İşin garip tarafı da bölgesinde yıkım kararı olmasına rağmen hava çok soğuk bahanesinden başlatıp, personelimiz korona virüs oldulara kadar getirip çardakları yıkamayan belediye, nasıl oluyorsa, hem de mesai bitiminin sonunda 200 kişiyi aratacak personeli buluyor. Vallahi pes. Diyecek laf bulamıyorum.

ŞİMDİ SORULAR

Arkadaşımız gazetecilik gereği sorularını hem Aksu Belediyesi Zabıta Müdürü Muhammet Çetin hem de, Antalya Semt Pazarcılar Odası Başkanı Metin Bucak’a yöneltmek istedi. Ancak, Çetin soruların bir kısmını yanıtlarken, Bucak daha işin başında topu taça atarak “Gazetenin ortağı eski başkan biliyordur. Zaten zabıta müdürünü de aramışsınız” diyerek geçiştirdi. O zaman ben buradan kendilerine sorularımızı iletiyorum. Cevaplarsanız buradan yine yayınlarım.

SAYIN ÇETİN

SMS’i sadece yer sahiplerine mi, yoksa Antalya Semt Pazarcılar Odası üyesi olan tüm esnafa mı attınız?

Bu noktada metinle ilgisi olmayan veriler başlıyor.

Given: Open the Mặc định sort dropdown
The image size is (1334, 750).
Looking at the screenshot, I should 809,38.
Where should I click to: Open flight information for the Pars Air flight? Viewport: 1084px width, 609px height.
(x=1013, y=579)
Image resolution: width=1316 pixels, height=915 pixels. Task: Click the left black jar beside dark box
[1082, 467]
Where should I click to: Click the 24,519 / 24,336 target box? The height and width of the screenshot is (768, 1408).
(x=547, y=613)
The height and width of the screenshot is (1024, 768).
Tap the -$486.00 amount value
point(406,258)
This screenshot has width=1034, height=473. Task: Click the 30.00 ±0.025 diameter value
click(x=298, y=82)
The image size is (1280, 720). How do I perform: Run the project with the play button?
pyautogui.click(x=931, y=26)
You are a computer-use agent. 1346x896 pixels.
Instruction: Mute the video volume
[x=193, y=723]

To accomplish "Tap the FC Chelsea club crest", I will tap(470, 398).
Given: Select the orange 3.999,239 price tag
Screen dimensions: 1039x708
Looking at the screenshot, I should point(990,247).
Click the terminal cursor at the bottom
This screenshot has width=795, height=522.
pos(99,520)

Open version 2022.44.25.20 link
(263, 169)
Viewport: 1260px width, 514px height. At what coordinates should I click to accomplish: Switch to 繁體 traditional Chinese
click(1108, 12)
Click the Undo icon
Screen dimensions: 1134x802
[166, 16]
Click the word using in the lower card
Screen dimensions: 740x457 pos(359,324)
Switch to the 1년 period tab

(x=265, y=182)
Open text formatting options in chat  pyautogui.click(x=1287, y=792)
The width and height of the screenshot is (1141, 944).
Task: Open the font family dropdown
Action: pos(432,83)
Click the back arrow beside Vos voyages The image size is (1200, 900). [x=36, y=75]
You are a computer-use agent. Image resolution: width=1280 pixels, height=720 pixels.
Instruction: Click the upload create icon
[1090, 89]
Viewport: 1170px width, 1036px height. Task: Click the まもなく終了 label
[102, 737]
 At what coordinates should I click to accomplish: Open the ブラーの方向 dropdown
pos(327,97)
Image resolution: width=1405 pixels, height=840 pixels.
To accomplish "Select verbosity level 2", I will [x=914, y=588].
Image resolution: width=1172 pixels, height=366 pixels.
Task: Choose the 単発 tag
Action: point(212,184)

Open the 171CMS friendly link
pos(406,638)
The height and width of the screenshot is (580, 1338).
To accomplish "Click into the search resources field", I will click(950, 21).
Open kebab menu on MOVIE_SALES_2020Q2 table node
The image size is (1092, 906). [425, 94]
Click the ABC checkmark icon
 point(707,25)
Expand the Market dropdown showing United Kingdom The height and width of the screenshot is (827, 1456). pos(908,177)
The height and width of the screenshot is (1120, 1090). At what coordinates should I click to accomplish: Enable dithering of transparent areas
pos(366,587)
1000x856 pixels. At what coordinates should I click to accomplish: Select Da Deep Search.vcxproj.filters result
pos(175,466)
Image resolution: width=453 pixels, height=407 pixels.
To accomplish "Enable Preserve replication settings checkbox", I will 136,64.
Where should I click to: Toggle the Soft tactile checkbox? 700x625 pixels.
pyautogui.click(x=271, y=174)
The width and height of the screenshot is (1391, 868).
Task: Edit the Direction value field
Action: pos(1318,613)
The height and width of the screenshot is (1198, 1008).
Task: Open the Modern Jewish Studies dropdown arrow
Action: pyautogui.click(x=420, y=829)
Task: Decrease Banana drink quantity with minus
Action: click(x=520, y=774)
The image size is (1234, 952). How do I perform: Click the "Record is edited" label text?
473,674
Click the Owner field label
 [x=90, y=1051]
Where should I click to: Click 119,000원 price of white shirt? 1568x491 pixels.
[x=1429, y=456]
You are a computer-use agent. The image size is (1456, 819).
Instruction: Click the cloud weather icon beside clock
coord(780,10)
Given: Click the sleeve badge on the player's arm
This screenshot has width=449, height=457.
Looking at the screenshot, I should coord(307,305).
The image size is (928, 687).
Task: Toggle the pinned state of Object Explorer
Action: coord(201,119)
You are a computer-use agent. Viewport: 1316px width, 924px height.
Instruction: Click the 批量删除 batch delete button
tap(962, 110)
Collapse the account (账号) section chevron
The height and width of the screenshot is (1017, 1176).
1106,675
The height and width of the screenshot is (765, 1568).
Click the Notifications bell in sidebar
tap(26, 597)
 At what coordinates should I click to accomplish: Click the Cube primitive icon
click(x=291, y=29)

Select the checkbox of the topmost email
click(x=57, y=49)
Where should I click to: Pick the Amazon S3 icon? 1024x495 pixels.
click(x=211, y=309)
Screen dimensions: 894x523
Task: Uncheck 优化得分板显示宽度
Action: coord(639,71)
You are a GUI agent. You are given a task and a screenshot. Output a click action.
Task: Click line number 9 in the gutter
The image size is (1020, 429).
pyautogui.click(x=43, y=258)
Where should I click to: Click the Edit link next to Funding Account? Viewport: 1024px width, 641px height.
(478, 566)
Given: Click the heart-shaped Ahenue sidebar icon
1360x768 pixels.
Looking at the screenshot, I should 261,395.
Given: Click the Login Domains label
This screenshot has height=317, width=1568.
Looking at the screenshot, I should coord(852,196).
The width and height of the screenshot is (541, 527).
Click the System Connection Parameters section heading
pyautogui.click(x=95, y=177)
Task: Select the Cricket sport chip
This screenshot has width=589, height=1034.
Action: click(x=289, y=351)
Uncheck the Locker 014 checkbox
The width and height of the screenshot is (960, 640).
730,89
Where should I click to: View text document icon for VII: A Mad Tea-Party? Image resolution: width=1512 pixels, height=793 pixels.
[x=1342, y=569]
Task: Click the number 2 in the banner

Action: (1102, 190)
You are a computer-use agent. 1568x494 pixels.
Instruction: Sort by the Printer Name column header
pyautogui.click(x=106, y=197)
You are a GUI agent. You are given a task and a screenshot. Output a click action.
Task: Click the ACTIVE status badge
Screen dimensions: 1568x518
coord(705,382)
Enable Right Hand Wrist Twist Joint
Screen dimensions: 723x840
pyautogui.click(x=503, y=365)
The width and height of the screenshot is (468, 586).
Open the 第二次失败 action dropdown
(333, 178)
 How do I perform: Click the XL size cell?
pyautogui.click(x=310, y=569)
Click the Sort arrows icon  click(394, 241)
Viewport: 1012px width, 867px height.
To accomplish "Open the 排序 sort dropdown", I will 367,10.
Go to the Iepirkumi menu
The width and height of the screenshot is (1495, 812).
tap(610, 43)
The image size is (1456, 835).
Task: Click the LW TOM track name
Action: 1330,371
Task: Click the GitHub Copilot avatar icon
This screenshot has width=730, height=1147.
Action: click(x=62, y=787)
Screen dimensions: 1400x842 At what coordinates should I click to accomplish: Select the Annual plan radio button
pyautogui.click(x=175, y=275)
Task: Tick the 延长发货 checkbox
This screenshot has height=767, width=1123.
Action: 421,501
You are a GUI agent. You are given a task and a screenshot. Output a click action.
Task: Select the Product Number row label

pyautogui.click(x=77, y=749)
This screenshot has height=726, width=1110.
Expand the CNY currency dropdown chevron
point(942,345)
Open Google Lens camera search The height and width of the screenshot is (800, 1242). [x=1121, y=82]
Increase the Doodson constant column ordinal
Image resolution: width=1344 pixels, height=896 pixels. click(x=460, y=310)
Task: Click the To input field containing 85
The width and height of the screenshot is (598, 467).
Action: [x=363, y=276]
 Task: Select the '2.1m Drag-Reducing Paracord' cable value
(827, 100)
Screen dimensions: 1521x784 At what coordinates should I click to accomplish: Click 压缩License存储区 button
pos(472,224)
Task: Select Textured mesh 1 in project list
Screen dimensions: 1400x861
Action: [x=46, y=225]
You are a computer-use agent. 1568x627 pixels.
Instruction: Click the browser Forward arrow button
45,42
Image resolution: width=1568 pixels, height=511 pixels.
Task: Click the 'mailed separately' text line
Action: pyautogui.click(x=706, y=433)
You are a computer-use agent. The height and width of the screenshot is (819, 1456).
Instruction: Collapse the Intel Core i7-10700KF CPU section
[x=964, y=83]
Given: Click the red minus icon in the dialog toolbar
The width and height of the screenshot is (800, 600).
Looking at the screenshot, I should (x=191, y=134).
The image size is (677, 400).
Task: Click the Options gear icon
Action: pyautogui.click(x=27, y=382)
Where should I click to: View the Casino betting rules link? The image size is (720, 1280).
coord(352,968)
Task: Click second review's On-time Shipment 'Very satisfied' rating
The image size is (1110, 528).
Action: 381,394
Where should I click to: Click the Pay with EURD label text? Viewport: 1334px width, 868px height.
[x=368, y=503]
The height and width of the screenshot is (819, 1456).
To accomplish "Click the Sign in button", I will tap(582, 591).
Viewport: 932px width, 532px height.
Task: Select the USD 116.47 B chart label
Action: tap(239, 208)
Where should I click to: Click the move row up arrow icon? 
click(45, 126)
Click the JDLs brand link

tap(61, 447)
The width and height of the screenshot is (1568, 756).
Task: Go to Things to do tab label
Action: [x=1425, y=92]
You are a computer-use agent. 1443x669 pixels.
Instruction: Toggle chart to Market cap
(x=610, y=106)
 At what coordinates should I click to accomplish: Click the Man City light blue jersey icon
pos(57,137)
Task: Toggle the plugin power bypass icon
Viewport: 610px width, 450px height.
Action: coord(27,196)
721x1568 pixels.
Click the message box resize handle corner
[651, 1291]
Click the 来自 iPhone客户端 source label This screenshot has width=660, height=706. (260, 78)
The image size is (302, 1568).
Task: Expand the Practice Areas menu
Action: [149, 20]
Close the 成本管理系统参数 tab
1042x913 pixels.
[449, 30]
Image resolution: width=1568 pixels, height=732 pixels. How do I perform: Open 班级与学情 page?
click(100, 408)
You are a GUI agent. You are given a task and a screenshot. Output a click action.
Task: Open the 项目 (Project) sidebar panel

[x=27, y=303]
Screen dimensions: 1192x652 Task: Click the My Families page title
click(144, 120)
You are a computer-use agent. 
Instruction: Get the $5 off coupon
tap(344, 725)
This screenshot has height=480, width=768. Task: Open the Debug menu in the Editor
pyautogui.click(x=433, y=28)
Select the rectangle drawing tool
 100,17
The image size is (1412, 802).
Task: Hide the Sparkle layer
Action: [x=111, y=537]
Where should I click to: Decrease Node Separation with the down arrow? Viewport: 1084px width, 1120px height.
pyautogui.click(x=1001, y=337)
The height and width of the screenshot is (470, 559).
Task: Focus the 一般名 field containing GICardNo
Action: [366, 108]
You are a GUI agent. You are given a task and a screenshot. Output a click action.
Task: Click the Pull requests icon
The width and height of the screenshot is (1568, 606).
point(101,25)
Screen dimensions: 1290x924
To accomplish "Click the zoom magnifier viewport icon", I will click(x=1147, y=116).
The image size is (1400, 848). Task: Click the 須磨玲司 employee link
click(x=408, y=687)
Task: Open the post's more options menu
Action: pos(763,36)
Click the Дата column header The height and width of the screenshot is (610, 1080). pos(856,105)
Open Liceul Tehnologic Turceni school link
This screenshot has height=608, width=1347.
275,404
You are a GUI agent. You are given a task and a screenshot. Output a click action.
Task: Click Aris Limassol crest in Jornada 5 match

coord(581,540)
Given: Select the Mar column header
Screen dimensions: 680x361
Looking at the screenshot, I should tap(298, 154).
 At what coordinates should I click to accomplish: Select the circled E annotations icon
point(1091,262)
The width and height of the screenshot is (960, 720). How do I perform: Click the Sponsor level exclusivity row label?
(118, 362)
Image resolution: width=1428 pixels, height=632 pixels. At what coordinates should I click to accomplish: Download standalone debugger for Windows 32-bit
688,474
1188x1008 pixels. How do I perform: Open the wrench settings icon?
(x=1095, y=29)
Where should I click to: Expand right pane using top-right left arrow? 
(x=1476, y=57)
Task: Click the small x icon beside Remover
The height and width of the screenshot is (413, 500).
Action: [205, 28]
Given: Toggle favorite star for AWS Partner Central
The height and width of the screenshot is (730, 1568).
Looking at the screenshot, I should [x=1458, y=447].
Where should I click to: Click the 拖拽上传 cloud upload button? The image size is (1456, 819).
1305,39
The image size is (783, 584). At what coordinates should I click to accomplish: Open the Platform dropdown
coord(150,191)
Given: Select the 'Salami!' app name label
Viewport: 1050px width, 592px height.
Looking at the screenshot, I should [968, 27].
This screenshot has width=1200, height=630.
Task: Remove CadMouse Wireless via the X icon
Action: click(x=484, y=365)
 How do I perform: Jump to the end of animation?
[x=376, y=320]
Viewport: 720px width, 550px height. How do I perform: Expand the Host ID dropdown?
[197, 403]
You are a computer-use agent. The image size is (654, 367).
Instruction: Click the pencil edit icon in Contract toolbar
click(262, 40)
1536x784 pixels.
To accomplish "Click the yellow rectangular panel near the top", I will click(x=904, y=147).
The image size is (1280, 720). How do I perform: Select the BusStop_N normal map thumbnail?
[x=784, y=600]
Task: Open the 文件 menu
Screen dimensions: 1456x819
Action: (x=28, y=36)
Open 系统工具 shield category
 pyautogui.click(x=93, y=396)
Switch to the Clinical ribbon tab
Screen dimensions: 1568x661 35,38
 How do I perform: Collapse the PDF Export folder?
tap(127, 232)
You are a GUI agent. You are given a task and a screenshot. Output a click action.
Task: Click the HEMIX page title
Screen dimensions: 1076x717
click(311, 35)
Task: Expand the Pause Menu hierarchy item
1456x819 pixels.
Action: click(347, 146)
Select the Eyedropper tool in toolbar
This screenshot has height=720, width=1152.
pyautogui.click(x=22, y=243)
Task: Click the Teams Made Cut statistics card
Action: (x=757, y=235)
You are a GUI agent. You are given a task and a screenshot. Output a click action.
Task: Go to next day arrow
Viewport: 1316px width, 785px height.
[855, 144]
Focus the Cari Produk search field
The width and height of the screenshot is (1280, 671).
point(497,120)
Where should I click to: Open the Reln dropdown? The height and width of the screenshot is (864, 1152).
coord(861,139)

Gerçekten belediyeden esnaflar arandı mı? (telefon numaraları ve isimler bizde mevcut)

Bu işi hangi personele yaptırdınız?

Odaya yatırılacak olan para için mesai bitiminde belediyenin telefonundan esnafı arattırmak yasal mı? Yasalsa etik mi?

Buradaki arsa kaç metrekare?

Ne kadarı için ne kadar para yatırılacak?

Bu para yer alımı için belediyeye mi, yoksa şahıslara mı aktarılacak?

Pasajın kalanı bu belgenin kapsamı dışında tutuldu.